Bandırma’da 2 kez “Kuş Gribi” vakasına rastlandı. Kapalı kümeslerde bu hastalık nasıl ortaya çıkıyor?
Türkiye'de ilk kuş gribi vakası Bandırma'da açıklandı. Hindi kümeslerinde bulaş olduğu ortaya çıktı. Yabani kuşlar, kuzeyden güneye, güneyden kuzeye göç ediyorlar. Kuşların seyirleri hemen bugünden yarına olmuyor. Uçarlarken belli yerlerde mola veriyorlar. Manyas Kuş Cenneti yabani kuşlar açısından konaklama yeri. Hayvan orada duraklıyor, yemini yiyor, suyunu içiyor. Bu arada dışkısını da bırakıyor. Ama dışkısıyla ama ağzından virüsü oraya bırakıyor. Genelde insanla, kedi, köpek gibi hayvanların ayaklarıyla başka yerlere taşınabiliyor. Virüsü kısa sürede götürdüğü zaman kümeslere ayaktaki kalıntılardan bulaşıyor. Yem fabrikalarında açıkta ham madde varsa kumrular, güvercinler, diğer kuşlar buradan beslenirken hastalığı oraya bırakıyor. Hammaddeden yapılan yemler kümeslere ulaşıyor. Besi kümeslerinde, özellikle damızlıklarda, kümese girene kadar 3-4 ayakkabı değiştiriliyor, 1-2 elbise değiştiriliyor veya banyo yapılıyor. Yerine göre dışarıdaki havayı çekip kümeslere üfleyen fanlar var. Hastalık fanlar vasıtasıyla da bulaşabiliyor. Zaman zaman bunlar yaşanıyor. İçerideki hayvan hastalığa yatkınsa besleme bozuklukları varsa hastalık tüm kümese yayılabiliyor. Banyosunu yapıp kümese giren bir insan steril olsa da bir hapşırık ve bir sümkürme ile de bulaşı sağlayabiliyor. Almanya'da bir damızlık firması kümeslere girecek insanları dezenfeksiyon havuzundan yüzdürerek geçiriyor gibi duyumlar da kulağımıza geldi. İngiltere’ye damızlık kümesleri görmeye gittiğimde benden swap örneği aldılar test sonucu çıkana kadar beklemek zorunda kaldım. Laboratuvar sonuçları negatif çıktıktan sonra ancak kümeslere girebildim. Adamlar açıkçası sizi salmonella açısından bir tür karantinaya alıyor.

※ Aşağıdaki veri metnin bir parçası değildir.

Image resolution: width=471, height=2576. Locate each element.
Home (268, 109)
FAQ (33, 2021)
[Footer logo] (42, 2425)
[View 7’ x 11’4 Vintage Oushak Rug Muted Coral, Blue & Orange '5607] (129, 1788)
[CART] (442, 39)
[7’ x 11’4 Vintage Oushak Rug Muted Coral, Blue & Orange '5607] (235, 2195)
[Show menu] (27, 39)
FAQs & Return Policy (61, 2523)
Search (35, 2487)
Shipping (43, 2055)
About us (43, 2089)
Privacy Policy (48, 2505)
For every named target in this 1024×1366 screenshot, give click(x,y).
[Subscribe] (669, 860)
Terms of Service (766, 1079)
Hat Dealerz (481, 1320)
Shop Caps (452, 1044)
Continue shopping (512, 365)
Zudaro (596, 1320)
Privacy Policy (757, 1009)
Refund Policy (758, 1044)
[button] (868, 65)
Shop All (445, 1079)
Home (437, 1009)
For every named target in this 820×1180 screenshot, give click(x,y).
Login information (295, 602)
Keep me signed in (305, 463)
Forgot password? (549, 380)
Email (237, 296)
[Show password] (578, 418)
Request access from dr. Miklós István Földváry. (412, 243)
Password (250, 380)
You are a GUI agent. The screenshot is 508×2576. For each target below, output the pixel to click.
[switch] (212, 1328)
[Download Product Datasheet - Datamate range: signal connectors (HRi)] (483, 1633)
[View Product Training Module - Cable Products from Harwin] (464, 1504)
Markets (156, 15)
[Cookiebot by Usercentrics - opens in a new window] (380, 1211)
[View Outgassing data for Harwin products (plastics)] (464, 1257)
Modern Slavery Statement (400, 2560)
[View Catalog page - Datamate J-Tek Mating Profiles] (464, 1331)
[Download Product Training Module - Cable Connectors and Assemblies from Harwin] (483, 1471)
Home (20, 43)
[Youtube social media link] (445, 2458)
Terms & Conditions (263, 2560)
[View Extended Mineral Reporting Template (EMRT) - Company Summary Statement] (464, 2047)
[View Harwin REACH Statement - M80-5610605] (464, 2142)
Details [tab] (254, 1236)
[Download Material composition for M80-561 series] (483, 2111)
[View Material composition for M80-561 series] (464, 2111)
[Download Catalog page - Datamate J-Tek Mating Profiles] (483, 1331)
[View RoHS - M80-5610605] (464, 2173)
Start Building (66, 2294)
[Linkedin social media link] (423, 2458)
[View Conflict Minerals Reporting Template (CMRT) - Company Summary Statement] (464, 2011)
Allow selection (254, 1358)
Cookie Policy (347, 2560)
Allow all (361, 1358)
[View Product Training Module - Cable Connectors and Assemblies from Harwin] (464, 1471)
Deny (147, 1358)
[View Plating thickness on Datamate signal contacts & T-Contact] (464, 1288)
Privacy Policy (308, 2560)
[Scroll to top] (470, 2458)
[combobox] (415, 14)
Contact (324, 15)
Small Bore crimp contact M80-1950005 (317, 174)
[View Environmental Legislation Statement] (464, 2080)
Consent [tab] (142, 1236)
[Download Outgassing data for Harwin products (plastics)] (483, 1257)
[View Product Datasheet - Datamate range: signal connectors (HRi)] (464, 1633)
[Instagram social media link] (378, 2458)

Türk tavukçuluk sektörünün dünyadaki yeri nedir?
Türk tavukçuluk sektörü olarak dünyadaki yerimiz üst seviyelerde. Dünyanın en büyük tavuk üreticisi Amerika Birleşik Devletleri, İkincisi Brezilya’dır. 3’üncü veya 4’üncüsü Türkiye diyemem ama biz de üst sıralardayız. Tavukçuluk sektöründe hızla büyüyen ülke Çin ve Tayland’dır. Türkiye üretimde ilk 10 ülke arasında yer alıyor. Tüm bu gelişmelere rağmen her şeyde olduğu gibi yine dışarı bağımlıyız. Türkiye'nin bilinen Broiler, Yarka gibi bir damızlık ırkı yok. Hepsi, İngiltere, Hollanda ve başka ülkelerden gelen ırklar. Kesimhaneler, kuluçkahaneler yüksek maliyet gerektiren yapılardır. Özellikle kesimhaneler pahalı krom nikel malzemelerden yapılmış ve yüz ölçümü geniş alanlardır. Kuluçkahanelerin makinaları hep ithaldir. Türkiye'de kümes ekipmanları üretiliyor. Yemleme sistemi, sulama sistemi, havalandırma fanları, Türkiye'de üretiliyor. Yem fabrikası yapan fabrikalar var. Türkiye'de yurt dışından bir takım malzemeler alarak baştan sona yem fabrikası imal edebiliyorlar. Bu beceri var ama özellikle kesimhane ve kuluçkahane anlamında % 90 civarında yurt dışı kaynaklı donanımlar kullanılıyor. Kesimhane yapan Türk firması var fakat Türki Cumhuriyetler ile küçük ölçekli işletmeler kuruyor. İlaçların çoğu ithaldir Türkiye'de bir takım ilaç firmaları var bunların orijinal molekül ya da jenerikleri Avrupa'dan, Amerika'dan geliyor. Jeneriklerin bazıları da genelde Çin'den geliyor. Türkiye'de karıştırılıyor ondan sonra paket anlamında piyasaya sürülüyor. Aşı sektörü de yine yurt dışı kaynaklı. Bir zamanlar Manisa'da Tarım Bakanlığının birimi olarak Tavuk Aşısı Üretim Merkezi adı altında bir yer kurulmuştu. Birtakım faaliyetler yürüttü, aşı üretti ama sonra orayı kapattılar. Aşıların hemen hemen hepsi yurt dışından geliyor. Onun haricinde birtakım vitaminler, mineraller, saf olarak ithal ediliyor, Türkiye'de formüle edilip ambalajlıyorlar.